A female Barn Owl. Photo by Tony Hisgett. Creative Commons 2.0.

By Felipe Guerrero

A band of coyotes yip and howl excitedly as the last reaches of light lift off the rounded peaks and icy corners of the Granite Dells. The winter sun lowers and finally its glowing crown disappears from the western skyline. A pulse of frozen air washes over the rocks and the temperature sinks. A large oak, anchored on the edge of a grassy cove, stirs with the first cold breath of night, its branches waving stiffly in the breeze.

In the tree, a Barn Owl shifts her position, awakened by the waning light and the sound of wind through the leaves. Her dark eyes open widely and stare out on the field to the north through a small window in the branches. A second icy breeze surges through the old oak. Without a sound she is gone. Sailing silently on long, pale wings across the darkening sky, she appears ghostlike. Her body is white from below, lightly speckled across her breast and belly. Above she is cloaked in soft orange and beige tones, dappled with gray.

As she flies, her outstretched head intently scans the earth below. Her sharp eyes, fixed within a mask of fleecy white feathers, perceive even the smallest features passing beneath in unimaginable detail. Banking left and right she turns her ears to the ground, listening for movement from her small, favored prey. She descends, gliding stealthily over shrubs and grasses in the direction of a familiar opening. Moving deftly, floating over rocks and grass with ease, she pauses and hovers momentarily upon detecting the rustling of a field mouse. She directs her gaze precisely at the location of the distinctive sound.

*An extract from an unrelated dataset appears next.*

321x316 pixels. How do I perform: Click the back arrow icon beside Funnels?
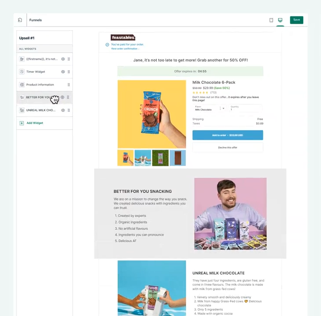pos(20,20)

She is a skilled auditory hunter, capable of using only her ears to locate prey buried deep inside layers of grass, and on this day, snow. Confirming the presence of her quarry she reaches forward swiftly, with talons spread, and drops silently into the grass. Standing motionless and looking to her feet, a moment passes before she leans forward and returns upright again with the rodent hanging lifelessly in her bill. She tosses her head once, skillfully flipping the mouse headfirst into her mouth, and in an instant she swallows her captive whole. She’ll digest what she can of the field mouse and return the parts she cannot to the soil, in the form of a pellet composed of fur and bones.

For a moment longer she remains standing in the snow. Her head swivels fluidly from left to right, surveying her surroundings. The evening is cloudy and frigid, but she’ll continue to eat well tonight.

Nearby, a male Barn Owl betrays his presence with a single, prolonged, rasping hiss. Come warmer weather she’ll construct a nest from shredded pellets on a ledge in his territory, and he will bring her many more field mice than she can eat. For now, in silence, she sweeps her wings forward, rises from the ground, and sets into a glide, vanishing into the darkness.


Felipe Guerrero is the Education Coordinator at the Highlands Center for Natural History and serves on the board of directors for the Prescott Audubon Society.